Screen Time is your curated weekly guide to excellent documentaries and nonfiction programs that you can watch at home.
Premiering Saturday, July 22 on Showtime is Laura Poitras' RISK, which chronicles the complex relationship between the filmmaker and Wikileaks founder Julian Assange. Time Out calls it "A jaw-dropping profile of one man's battle with world governments, common decency and his own out-of-control ego."
Premiering tonight, Monday, July 17 on POV is Ido Haar's Presenting Princess Shaw, the story of an aspiring musician who inspired an internationally famous video artist to create a magical collaboration that would introduce her talent to a whole new audience. Minneapolis Star Tribune calls it "a millennial twist on 'American Idol,' with the subjects and filmmaker each using technology to produce something new and astounding."
Having its series premiere Saturday, July 22 on Spike is Gone: The Forgotten Women of Ohio, from Oscar-nominated director Joe Berlinger. The program sheds new light on a growing number of unsolved murders that have cast a dark shadow over a small Ohio town.
Currently streaming on Fandor is Astra Taylor's 2005 doc Zizek!, an exuberant portrait of the erudite and outrageous Slovenian cultural critic Slavoj Zizek. Newsday wrote that the film "captures the taut mind and disheveled lifestyle of a very funny man."

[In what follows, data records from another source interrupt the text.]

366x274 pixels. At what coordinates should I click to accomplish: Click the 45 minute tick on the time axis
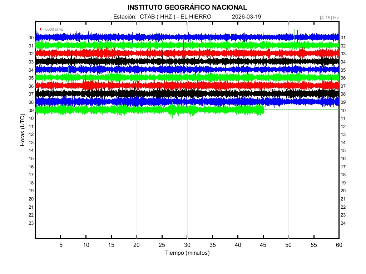(263, 245)
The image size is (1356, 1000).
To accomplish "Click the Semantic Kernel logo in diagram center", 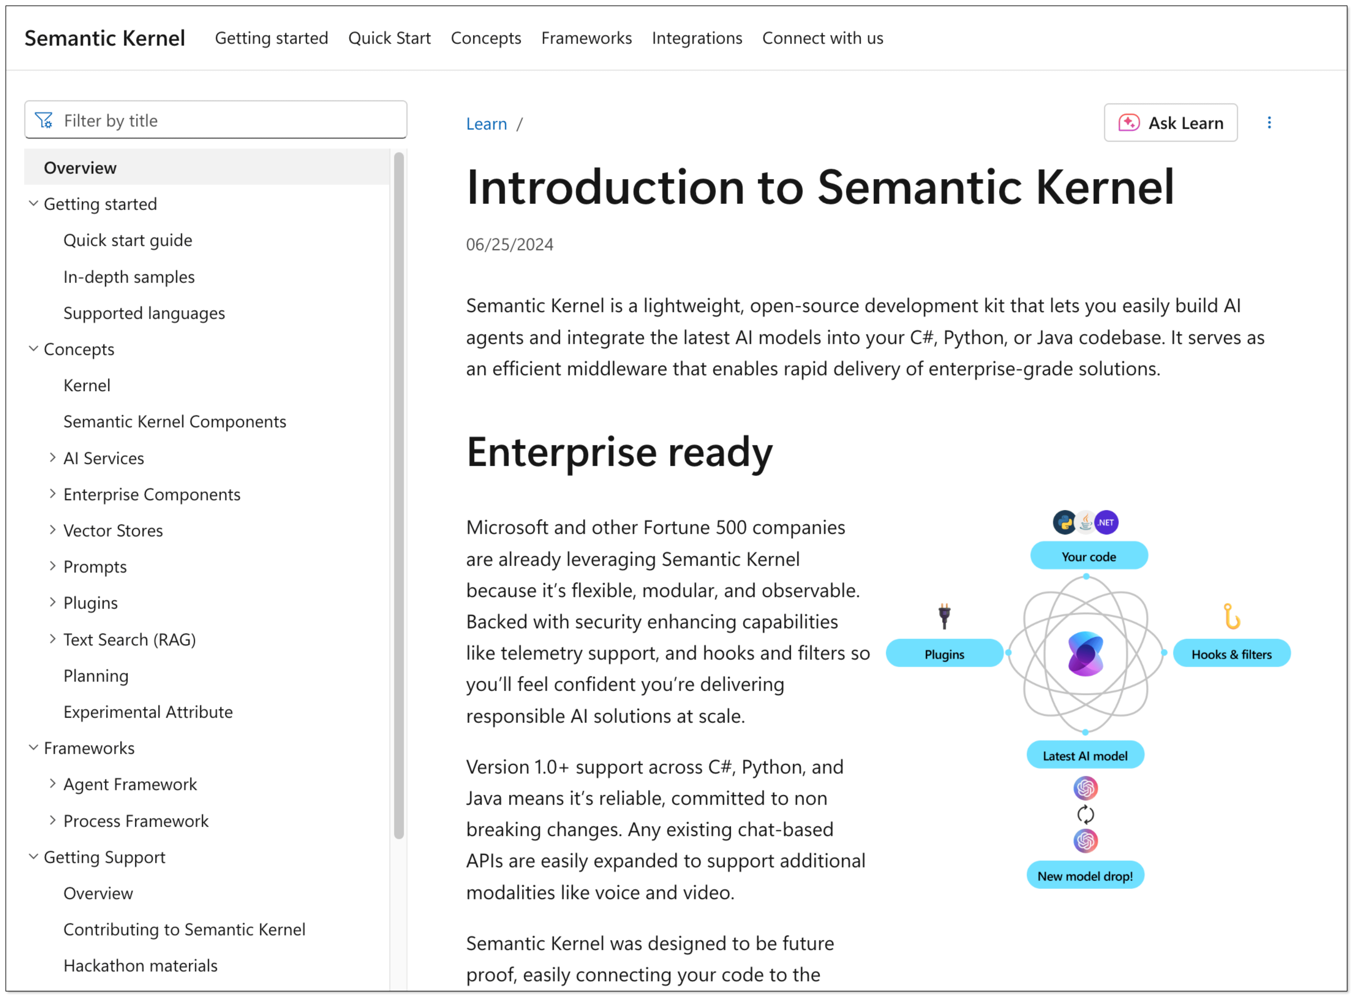I will pos(1086,654).
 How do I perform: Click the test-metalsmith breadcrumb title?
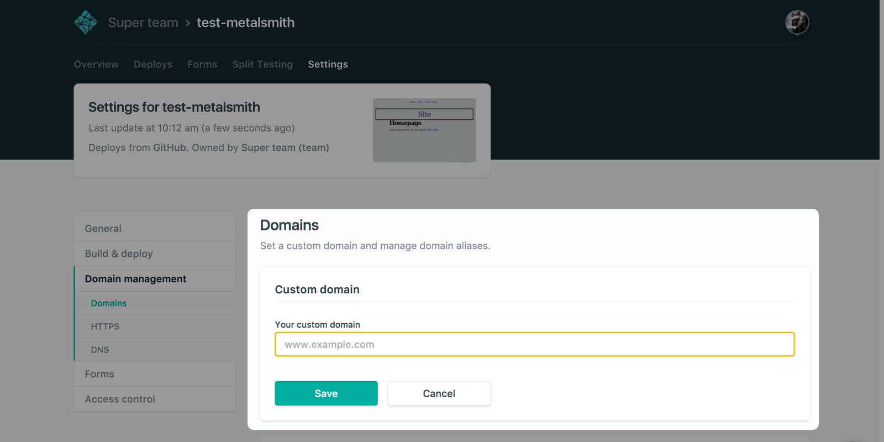(245, 23)
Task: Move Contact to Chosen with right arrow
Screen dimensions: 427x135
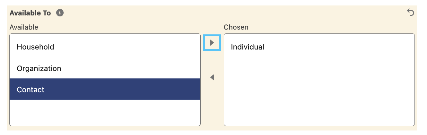Action: [212, 43]
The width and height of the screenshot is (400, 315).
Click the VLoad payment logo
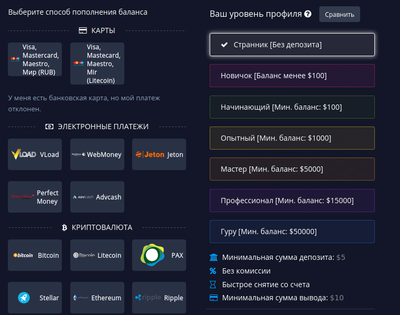click(24, 154)
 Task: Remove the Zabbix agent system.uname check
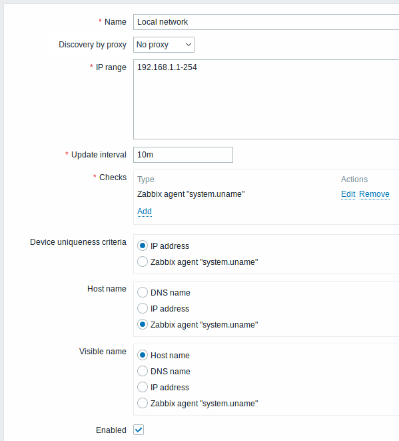pyautogui.click(x=374, y=194)
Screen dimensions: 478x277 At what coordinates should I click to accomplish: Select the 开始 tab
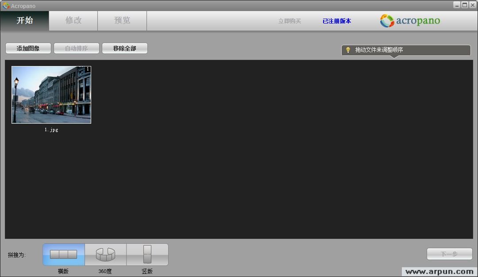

Currently streaming on Netflix is Charles Burnett's 2003 film Nat Turner: A Troublesome Property, which combines historical documents, interviews, and re-created scenes to dramatize the 1831 Nat Turner Slave Rebellion. Chicago Reader calls the film "a masterpiece...Burnett refuses to privilege any single version of Turner, instead giving us two dozen talking heads, half of them black, and seven actors playing him."
Voting begins today, July 17, for the PBS Online Film Festival, which features diverse films from PBS member stations and ITVS and POV.